I tried the method of shining a light on a large hung up sheat but it doesent atract a thing! Any Tips?


----------



## pedro92 (Aug 5, 2008)

MANTIS DUDE said:


> I tried the method of shining a light on a large hung up sheat but it doesent atract a thing! Any Tips?


Is it for attracting food or mantids? I turn on the porch light and run net through group of food.


----------



## yen_saw (Aug 5, 2008)

Do not use halogen light. Flourescent light works better, mercury vapor light works the best. Here is one of the set up for trapping bug in one of my night hunt for moths and beetles.







Here is another one without the vapor lights. My son and friend David checking out the white sheet. Sometimes flourescent light will be good enough to capture bug.

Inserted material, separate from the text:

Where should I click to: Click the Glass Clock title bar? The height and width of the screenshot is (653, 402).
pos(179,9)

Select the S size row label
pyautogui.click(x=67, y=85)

Another tip is that try to avoid night hunt when it is full moon and away from all the city lights. A hot and humid night usually yield many kinds of bugs.


----------



## pedro92 (Aug 6, 2008)

yen_saw said:


> Do not use halogen light. Flourescent light works better, mercury vapor light works the best. Here is one of the set up for trapping bug in one of my night hunt for moths and beetles.
> 
> 
> 
> ...


You have quite a set up. How many bugs do you get on one night


----------



## OGIGA (Aug 6, 2008)

Yen, how do you collect them? One by one?


----------



## idolomantis (Aug 6, 2008)

i do the same as yen and i find alot. aven bats come to it.


----------



## Hypoponera (Aug 6, 2008)

A "black light" will work well also. That's why they are used on bug zappers!


----------



## The_Asa (Aug 6, 2008)

Echoing Hypoponera, Black light works as well.


----------



## yen_saw (Aug 6, 2008)

Chameleonare said:


> You have quite a set up. How many bugs do you get on one night


Most of the set-up are just PVC pipe and some simple wiring, not very complicated. You can find most of the materials in Home Depo. Vapor light bulb and generator are the only two expensive parts.



OGIGA said:


> Yen, how do you collect them? One by one?

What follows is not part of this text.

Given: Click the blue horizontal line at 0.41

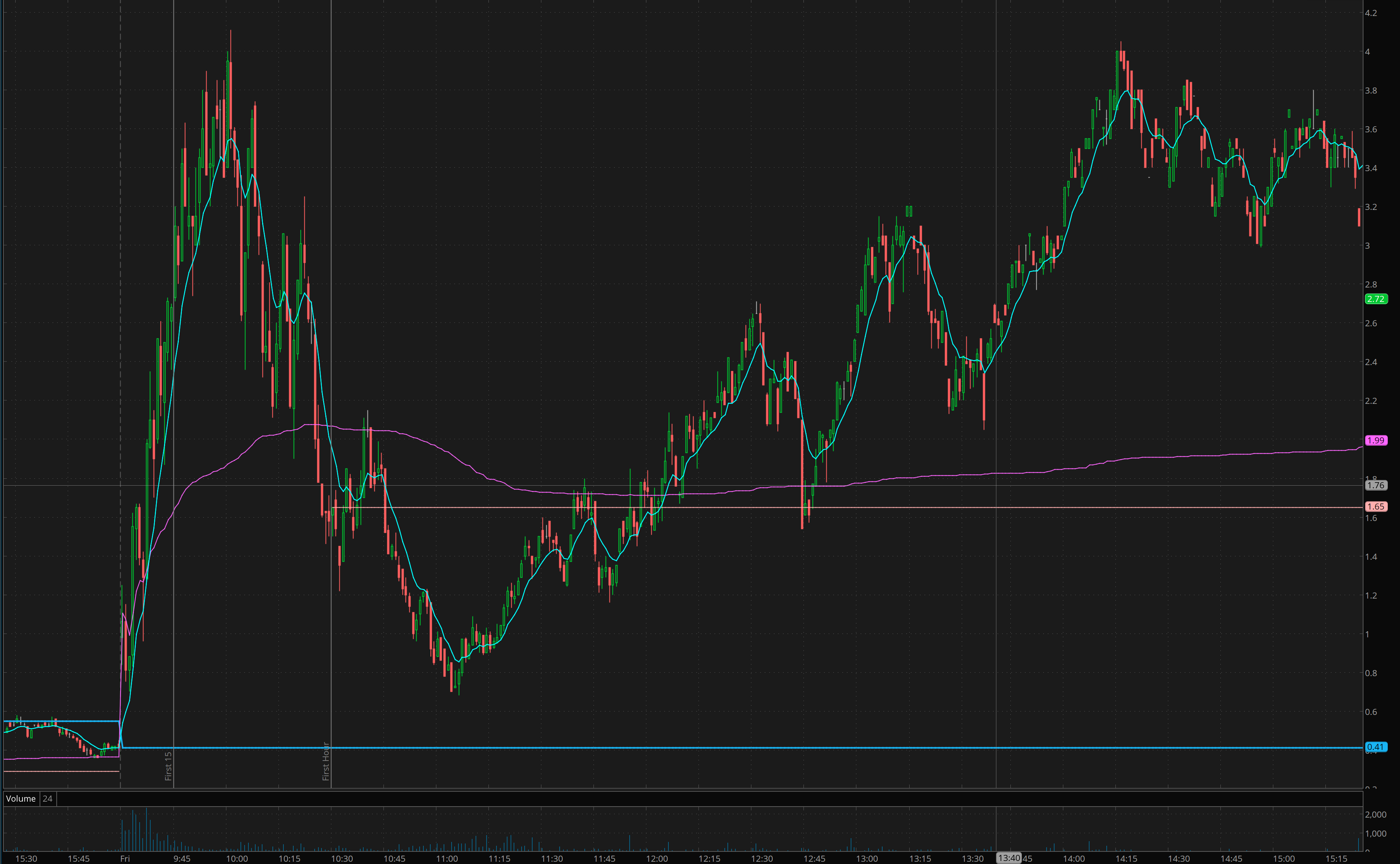Looking at the screenshot, I should coord(686,747).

Butterfly net especially for the large flying moths like Luna moth. But most of the time we just scoop it up with plastic container. Here are some of the bugs we encountered at night hunt here in Texas

Caterpillar killer






Some species of moths


























Click beetles






Goldsmith beetle and click beetle






Giant water bug, katydid, caterpillar killer






Long horn beetle






Sometimes we found carolina mantis and ground mantis too.


----------



## idolomantis (Aug 6, 2008)

i now know my next holiday destination O_O


----------



## obregon562 (Aug 6, 2008)

Yen,

How did you get a WATEr bug??? haha thats some powerful attracting! im gonna try that this weekend!  Thanks!


----------



## Hypoponera (Aug 6, 2008)

Hey Yen,

Can you tell me about how long that water bug is? I think it is in the genus Lethocerous sp. Any chance you can send me some of your night collection?


----------



## Peter Clausen (Aug 7, 2008)

Hey Yen,

Are you bringing that light set up with you to AZ?

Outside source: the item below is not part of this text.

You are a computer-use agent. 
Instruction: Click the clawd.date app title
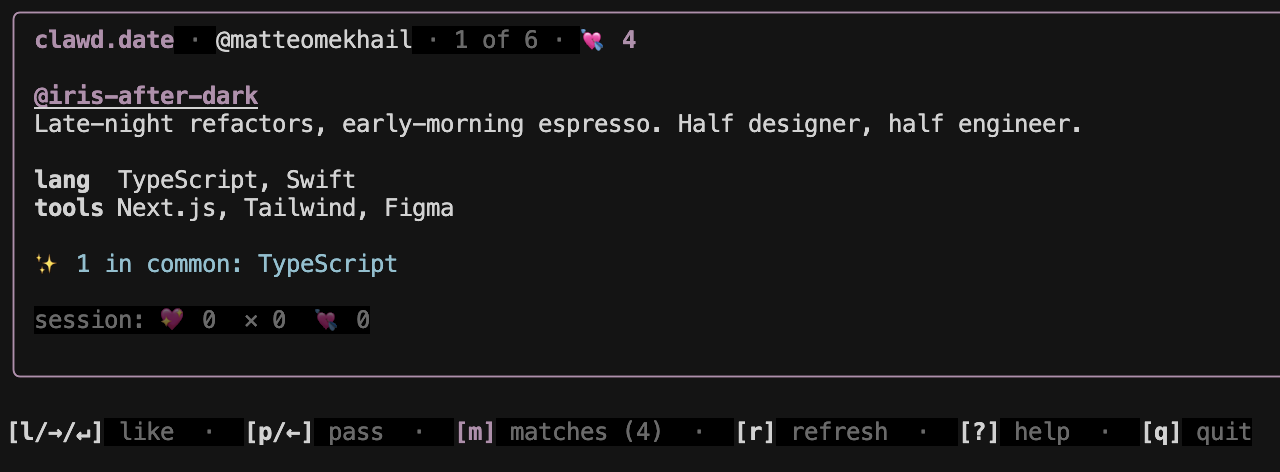[x=104, y=41]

Unfortunately, I can't bring mine on the plane (too heavy):


----------



## yen_saw (Aug 7, 2008)

obregon562 said:


> Yen,How did you get a WATEr bug??? haha thats some powerful attracting! im gonna try that this weekend!  Thanks!


THe water bug is attracted to light and will fly out from the water, cool eh  



Hypoponera said:


> Hey Yen,Can you tell me about how long that water bug is? I think it is in the genus Lethocerous sp. Any chance you can send me some of your night collection?


That water bug is only about 2 inches. I have seen some about 3 inches, they can give a painful nasty bite. I believed it is of Lethocerous sp. The one on the pic was from a night hunt going around the gas station at night (they have lights on 24 hours a day). Will let you know if i go out for night hunt again. We have Tropical storm Edouard recently that hit Houston with strong wind and rain, no sure how many bugs survive out there.



Peter said:


> Hey Yen,Are you bringing that light set up with you to AZ?
> 
> Unfortunately, I can't bring mine on the plane (too heavy):


Well it is too big to carry all those equipment up to the plane there Peter, don't think i will bring it. Look forward to meet you at Tucson end of this month.

Some other bugs we frequently found is mole crickets... pesty little thing











Dobson fly too but not very often


----------



## idolomantis (Aug 7, 2008)

those mole crickets looks to me like a mantis snack...


----------



## collinchang635 (Aug 9, 2008)

Do you attract many mantids with those lights?


----------



## yen_saw (Aug 12, 2008)

I Like Mantis said:


> Do you attract many mantids with those lights?


Not many. Some ground mantis or Carolina mantis sometimes show up when the weather is hot and muggy even at night. Most of the time we found mantis in a gas station that has lights on 24 hrs.


----------